SC) I do sometimes, absolutely. I have several. I’ve got some really good Telecasters that I just love. I play them more in the studio, when I need that sound. But onstage, these guitars allow me to kind of duplicate some of the sounds from the records, which is hard to do. It’s hard to duplicate the sound onstage that you can get in the studio with the right mic, the right setup, and the right engineer.
BH) How about the amps used, in the studio and on the road?
SC) Well, it varies in the studio. We have an amp that was handmade in Chicago. It’s like a tweed Twin. It’s called a Victoria.
BH) Victoria makes nice amps.
SC) It’s very good. Handpicked tubes and everything. On the road I use a red-knob “The Twin.” I think it’s some of the Sunn technology. I have some very special amps that Peavey made me. I have a 5150, which is an Eddie Van Halen, but it’s been specially wired so it’s not the same matrix as what goes out into the street. It’s a real good one. It’s a little hard to carry around because it sits on a big bass cabinet with four fifteen inch speakers in it. So it’s great for big outside concerts. We’re able to rent the Fender “The Twin” in most cases. If they can’t get it I’ll opt for one that’s got a little more wattage. I like the hundred watt Twin. Every now and then I’ll pull out my old Fender Harvard that I used on “Green Onions,” “Loving You Too Long,” and “(Sitting On) The Dock of the Bay.” It has two inputs, a tone and a volume control, and that’s it. Lately I’ve been using these Gibson laminated strings, over the past two and a half years. The reason I use them is that I can play three shows guaranteed without changing strings or breaking one. When I used some of the other brand names I was good for two shows. If I stretch into a third show, invariably I’ll break one. I don’t know why that is, but I think it’s because they’re not laminated. A lot of guys don’t like the lamination because they feel they’re too dead for them. I’m an old school guy. In the studio at Stax I didn’t change a string until I broke one. So, when I put on the new one, obviously it was brighter than the old string. I used to take a chap stick and run it up and down the string. It would fill in the winds and deaden the string and make it sound like the old string. [Laughing]

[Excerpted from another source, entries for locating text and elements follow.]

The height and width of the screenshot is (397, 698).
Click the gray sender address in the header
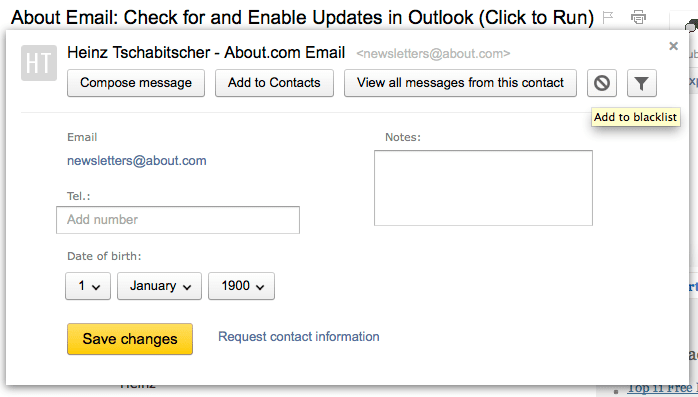click(x=433, y=54)
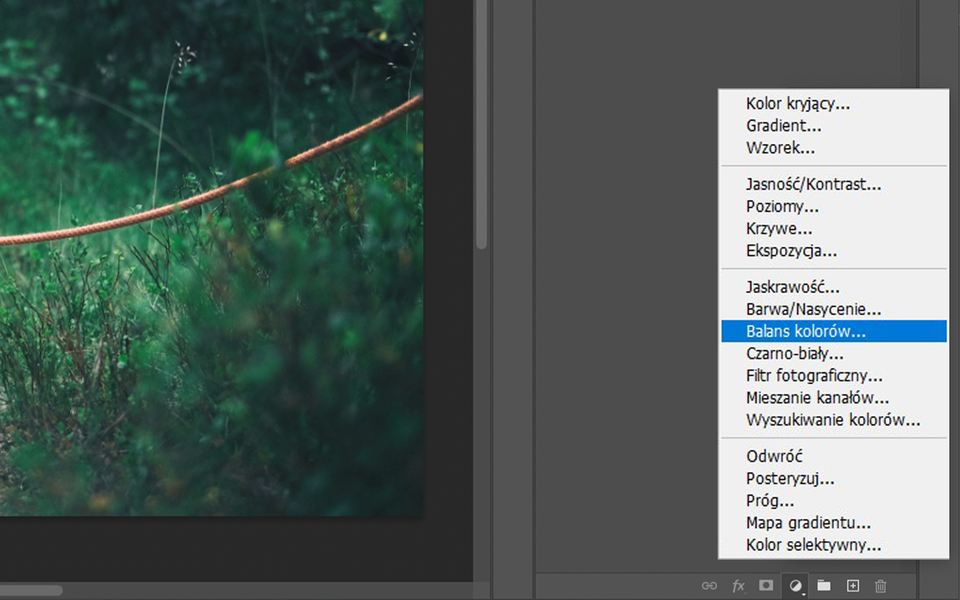Select Kolor kryjący fill option
The image size is (960, 600).
point(798,103)
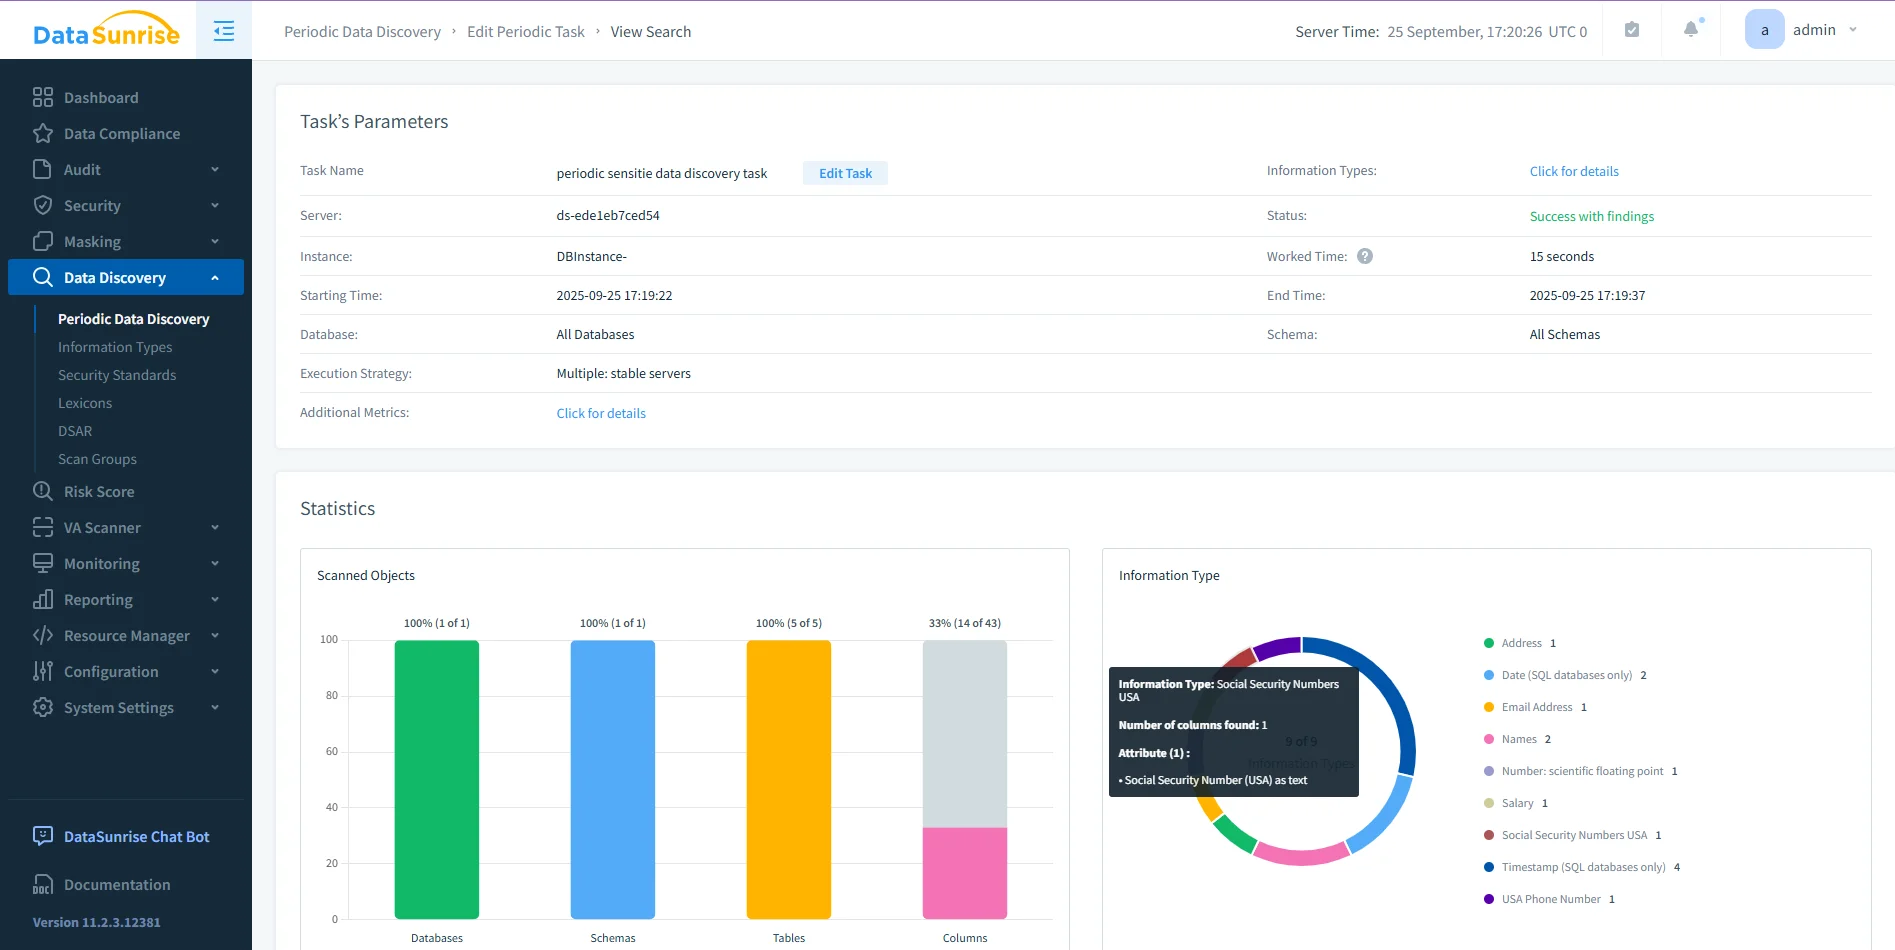Open Information Types under Data Discovery

[x=115, y=347]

BH) No one can say that there was anything wrong with Steve Cropper’s guitar sound on those old songs. Obviously it worked.
SC) I appreciate that, man.
BH) Congratulations on the new album with Felix Cavaliere, “Nudge It Up A Notch.” The melodies are fantastic.

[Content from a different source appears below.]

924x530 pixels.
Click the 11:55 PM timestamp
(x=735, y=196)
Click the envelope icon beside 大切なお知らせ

SC) By the way, I think you wrote an article I read, a review of the “Nudge It Up” record.
BH) I did, yeah, for my column in Modern Guitars Magazine!

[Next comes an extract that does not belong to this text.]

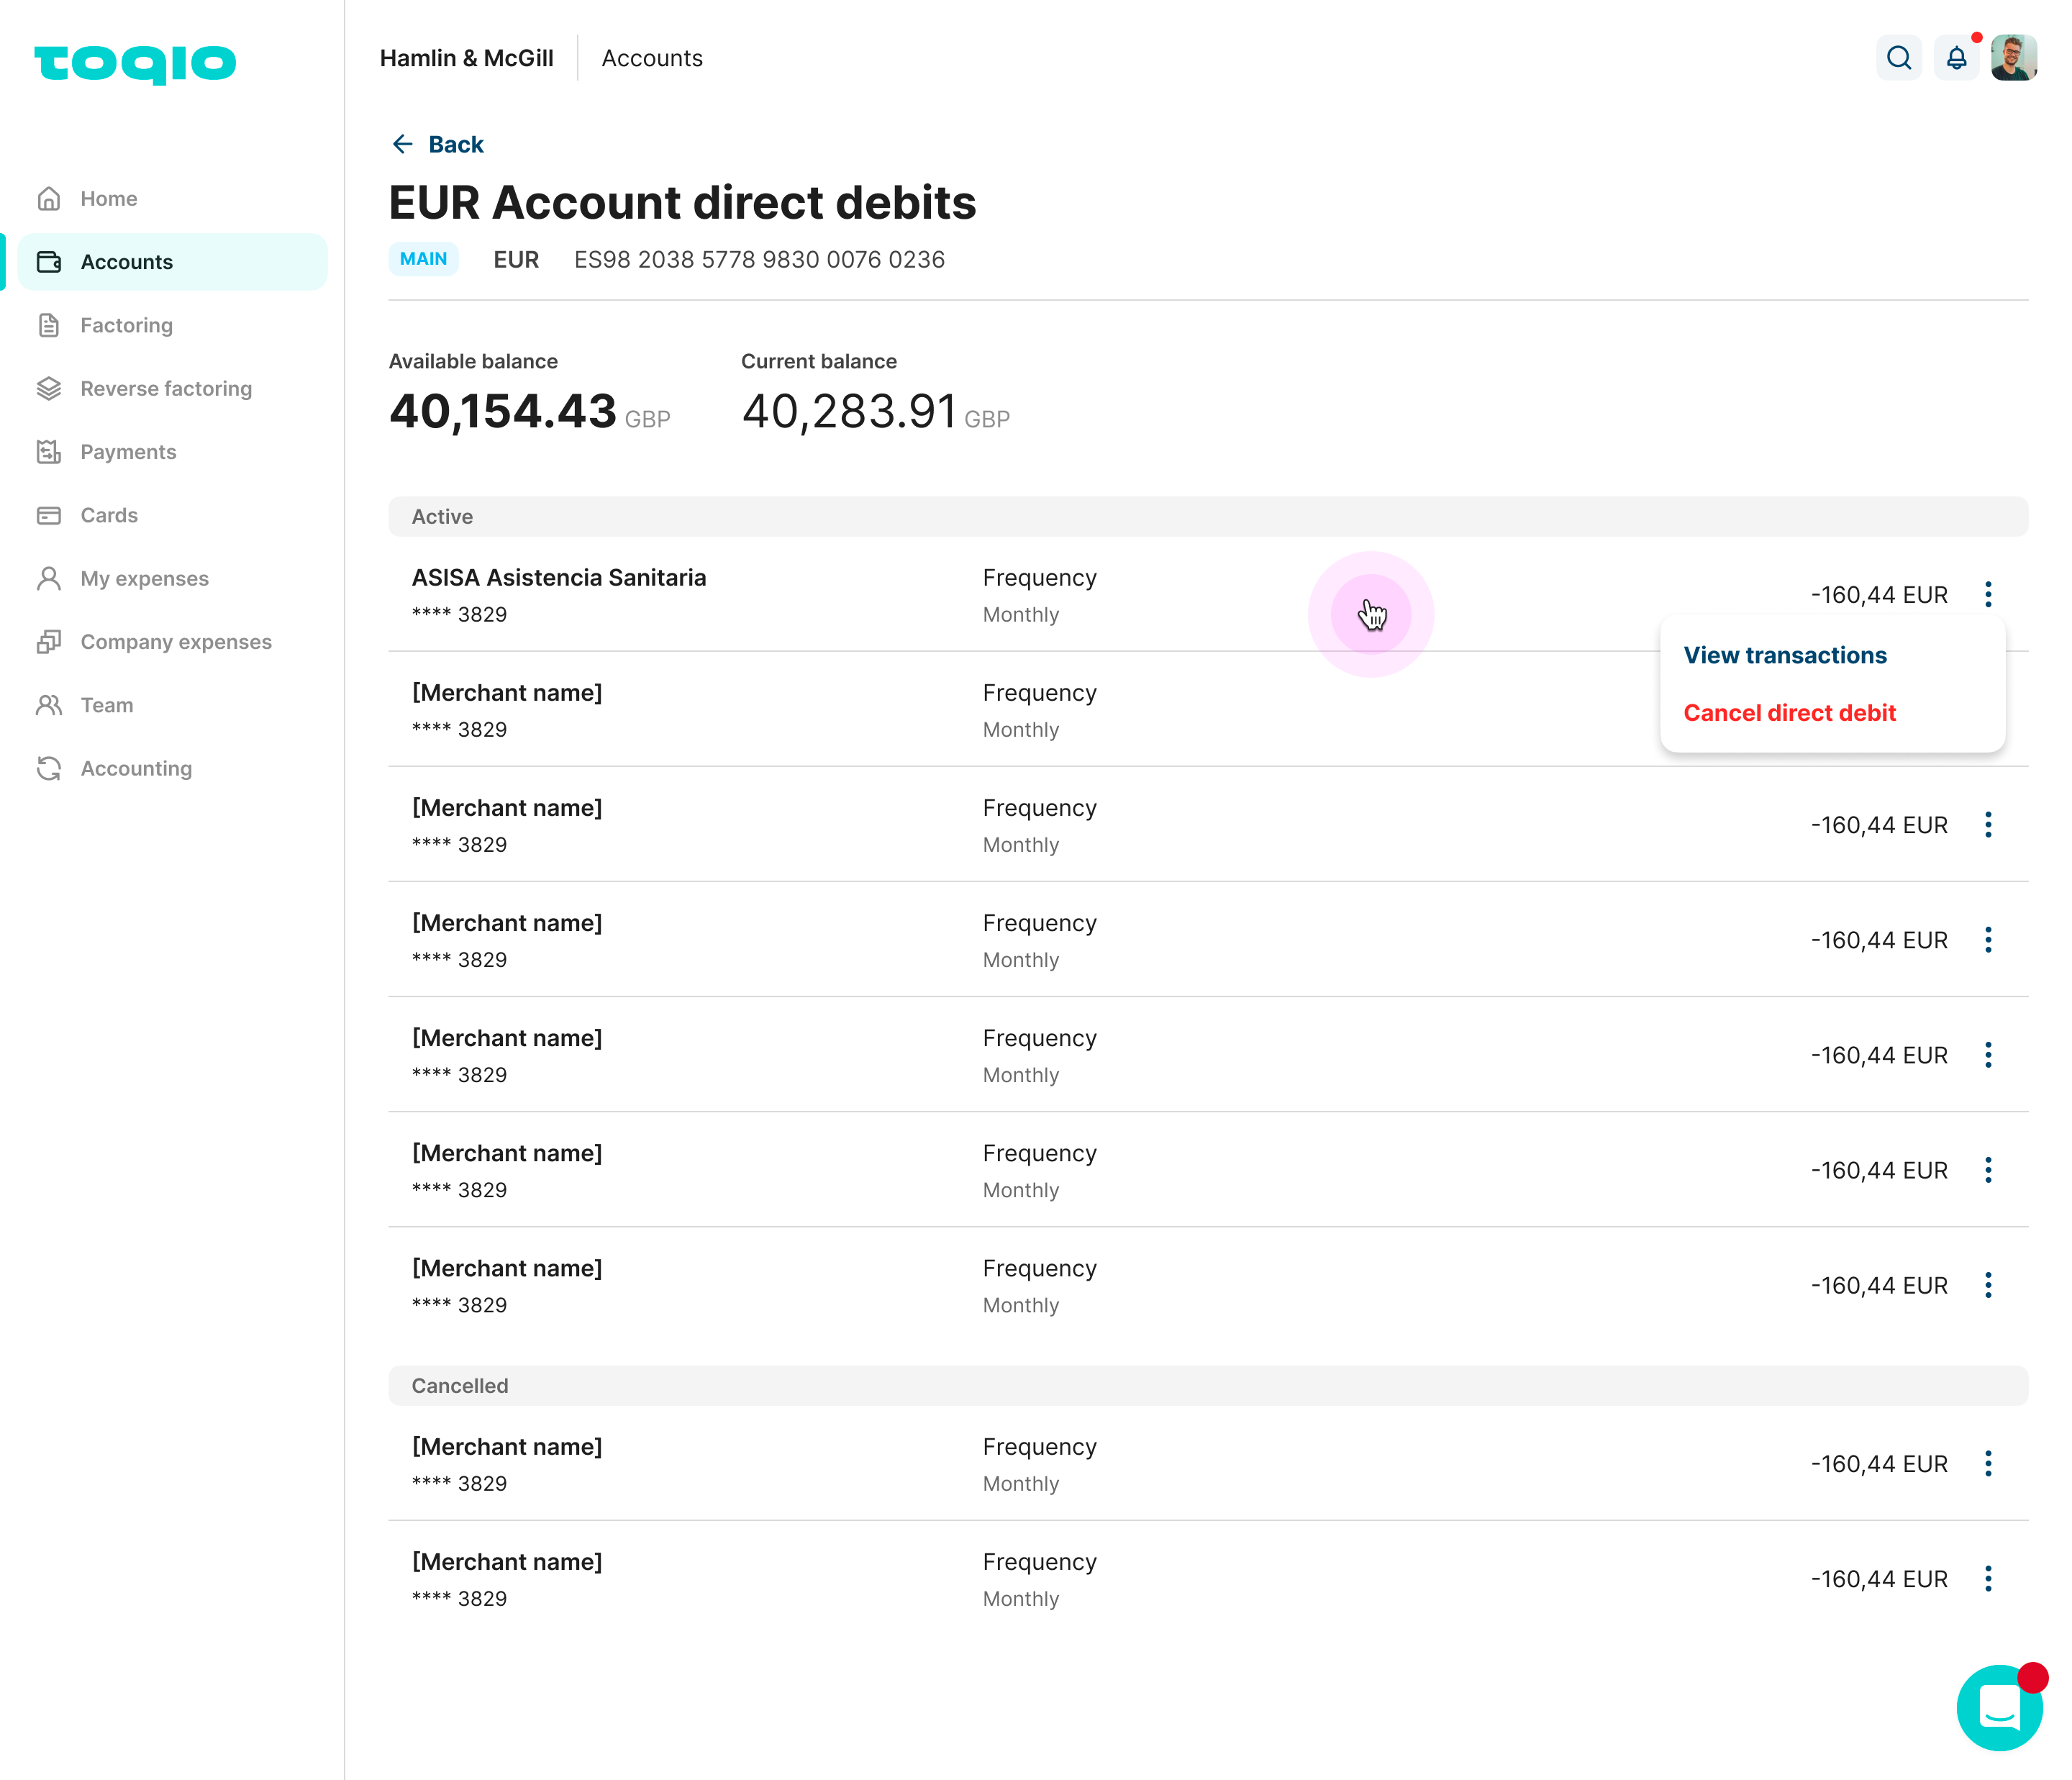Open the Team page
Screen dimensions: 2072x1780
[106, 705]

SC) I’d like to thank you for that. That was a good one, and you said some nice things about “Make the Time Go Faster.” I said, “You know, he gets it.” We’re not trying to go into competition with hip hop; it was just a fun thing to do. I read a lot of reviews, and they said “It’s all good, except for ...” I said, “You know what, the next time they have a barbeque in their back yard, I wish they’d put on our record and then watch the heads start moving when that song comes on.” But thanks, man. It’s doing well, supposedly a top download. So it’s causing a little noise. I saw [Producer] John Burke at the r&b awards and they’re all very excited about the record. You just don’t get that anymore. If you don’t sell a million within the first two weeks it’s off to the next one, but these guys are really into this record. They really like it.